YOUR ASSIGNMENT ▸
Of all the lines in the records below, copy only those that contain the string "will".

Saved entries
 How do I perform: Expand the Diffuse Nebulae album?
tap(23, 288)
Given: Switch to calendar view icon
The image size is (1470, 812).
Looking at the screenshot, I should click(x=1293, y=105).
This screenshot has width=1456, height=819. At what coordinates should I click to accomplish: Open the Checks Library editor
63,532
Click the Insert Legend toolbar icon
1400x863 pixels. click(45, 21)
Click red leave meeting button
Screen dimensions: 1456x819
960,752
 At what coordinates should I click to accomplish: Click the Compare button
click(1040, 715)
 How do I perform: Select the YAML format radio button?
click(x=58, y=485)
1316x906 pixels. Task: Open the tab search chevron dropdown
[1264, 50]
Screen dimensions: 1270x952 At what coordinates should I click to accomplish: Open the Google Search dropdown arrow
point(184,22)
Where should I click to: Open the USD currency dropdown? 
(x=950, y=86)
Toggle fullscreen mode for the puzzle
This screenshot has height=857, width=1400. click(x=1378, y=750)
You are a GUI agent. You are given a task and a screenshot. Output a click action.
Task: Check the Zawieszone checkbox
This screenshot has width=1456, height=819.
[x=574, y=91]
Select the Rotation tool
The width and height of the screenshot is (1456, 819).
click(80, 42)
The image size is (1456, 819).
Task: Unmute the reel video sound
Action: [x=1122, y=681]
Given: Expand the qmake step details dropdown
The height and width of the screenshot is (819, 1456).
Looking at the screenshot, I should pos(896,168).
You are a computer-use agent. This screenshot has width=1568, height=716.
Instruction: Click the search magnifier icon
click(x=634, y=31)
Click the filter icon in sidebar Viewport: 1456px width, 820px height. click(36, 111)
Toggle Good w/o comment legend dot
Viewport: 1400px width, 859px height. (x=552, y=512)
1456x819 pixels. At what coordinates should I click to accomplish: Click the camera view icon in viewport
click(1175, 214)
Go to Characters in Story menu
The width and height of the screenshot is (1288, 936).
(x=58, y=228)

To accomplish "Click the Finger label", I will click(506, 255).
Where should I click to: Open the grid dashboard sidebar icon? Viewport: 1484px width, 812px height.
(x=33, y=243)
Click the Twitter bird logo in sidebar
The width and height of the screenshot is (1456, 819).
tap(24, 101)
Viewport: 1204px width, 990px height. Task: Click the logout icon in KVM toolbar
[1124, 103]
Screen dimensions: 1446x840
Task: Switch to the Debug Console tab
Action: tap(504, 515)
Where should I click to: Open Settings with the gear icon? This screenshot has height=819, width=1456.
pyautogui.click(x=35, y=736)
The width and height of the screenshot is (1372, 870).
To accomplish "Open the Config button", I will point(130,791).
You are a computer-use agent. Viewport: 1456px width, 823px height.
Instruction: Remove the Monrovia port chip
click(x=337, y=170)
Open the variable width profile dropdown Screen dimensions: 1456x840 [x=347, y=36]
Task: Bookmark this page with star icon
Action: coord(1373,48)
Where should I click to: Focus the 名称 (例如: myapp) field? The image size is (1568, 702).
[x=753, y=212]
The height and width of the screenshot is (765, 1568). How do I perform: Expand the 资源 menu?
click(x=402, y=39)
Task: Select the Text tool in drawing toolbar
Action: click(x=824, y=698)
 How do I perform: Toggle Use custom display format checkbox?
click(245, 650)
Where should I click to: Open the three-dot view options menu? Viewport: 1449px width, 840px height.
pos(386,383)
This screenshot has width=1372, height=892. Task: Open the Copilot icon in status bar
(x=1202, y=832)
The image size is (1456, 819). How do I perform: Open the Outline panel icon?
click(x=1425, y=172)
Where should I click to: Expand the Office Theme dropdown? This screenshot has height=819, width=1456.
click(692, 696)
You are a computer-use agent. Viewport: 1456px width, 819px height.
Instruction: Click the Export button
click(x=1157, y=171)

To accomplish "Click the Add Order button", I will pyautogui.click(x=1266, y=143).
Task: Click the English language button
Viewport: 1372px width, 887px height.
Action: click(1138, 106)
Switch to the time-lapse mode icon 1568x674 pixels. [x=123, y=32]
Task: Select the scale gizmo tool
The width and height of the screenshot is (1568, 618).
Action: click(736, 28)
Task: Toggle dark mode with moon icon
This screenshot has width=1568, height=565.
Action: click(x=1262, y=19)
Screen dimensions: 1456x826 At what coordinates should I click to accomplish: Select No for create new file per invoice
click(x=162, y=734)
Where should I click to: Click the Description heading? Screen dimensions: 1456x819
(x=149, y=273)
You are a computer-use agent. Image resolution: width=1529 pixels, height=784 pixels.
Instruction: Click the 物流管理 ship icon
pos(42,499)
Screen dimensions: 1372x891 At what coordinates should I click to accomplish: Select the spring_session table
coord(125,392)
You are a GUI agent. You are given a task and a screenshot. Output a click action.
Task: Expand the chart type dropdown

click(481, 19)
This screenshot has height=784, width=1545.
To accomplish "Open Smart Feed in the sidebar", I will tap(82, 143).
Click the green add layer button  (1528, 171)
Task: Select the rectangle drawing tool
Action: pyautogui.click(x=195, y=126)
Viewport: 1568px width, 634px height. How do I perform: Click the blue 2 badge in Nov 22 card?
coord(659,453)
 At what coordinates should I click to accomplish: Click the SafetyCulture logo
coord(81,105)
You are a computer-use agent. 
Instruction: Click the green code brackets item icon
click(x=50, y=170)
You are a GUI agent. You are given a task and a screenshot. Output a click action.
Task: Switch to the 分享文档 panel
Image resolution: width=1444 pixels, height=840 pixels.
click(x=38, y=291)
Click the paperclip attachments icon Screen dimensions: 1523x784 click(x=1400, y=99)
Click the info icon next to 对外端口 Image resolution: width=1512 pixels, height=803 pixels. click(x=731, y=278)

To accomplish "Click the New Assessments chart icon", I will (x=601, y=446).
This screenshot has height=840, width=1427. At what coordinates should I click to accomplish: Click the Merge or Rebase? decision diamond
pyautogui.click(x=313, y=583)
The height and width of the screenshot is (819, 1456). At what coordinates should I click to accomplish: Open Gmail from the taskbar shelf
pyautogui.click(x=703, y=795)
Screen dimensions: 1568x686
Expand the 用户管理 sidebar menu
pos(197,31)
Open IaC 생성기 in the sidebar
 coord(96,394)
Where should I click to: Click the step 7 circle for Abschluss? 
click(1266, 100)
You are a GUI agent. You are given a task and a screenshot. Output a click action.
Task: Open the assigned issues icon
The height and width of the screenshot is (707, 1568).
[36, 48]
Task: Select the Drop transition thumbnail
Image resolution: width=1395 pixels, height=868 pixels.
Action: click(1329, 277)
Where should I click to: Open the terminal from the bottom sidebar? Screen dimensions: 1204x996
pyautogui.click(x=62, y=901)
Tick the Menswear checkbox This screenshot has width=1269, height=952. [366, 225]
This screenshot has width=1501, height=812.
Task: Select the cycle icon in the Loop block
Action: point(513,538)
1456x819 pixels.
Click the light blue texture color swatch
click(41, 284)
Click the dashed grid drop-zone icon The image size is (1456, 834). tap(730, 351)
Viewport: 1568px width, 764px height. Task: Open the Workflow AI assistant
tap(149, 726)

ANSWER SECTION ▸
To accomplish "Click the Finger label", I will click(506, 255).
To accomplish "Open the Config button", I will point(130,791).
To accomplish "Click the Add Order button", I will pyautogui.click(x=1266, y=143).
To accomplish "Open Smart Feed in the sidebar", I will tap(82, 143).
To accomplish "Click the New Assessments chart icon", I will (x=601, y=446).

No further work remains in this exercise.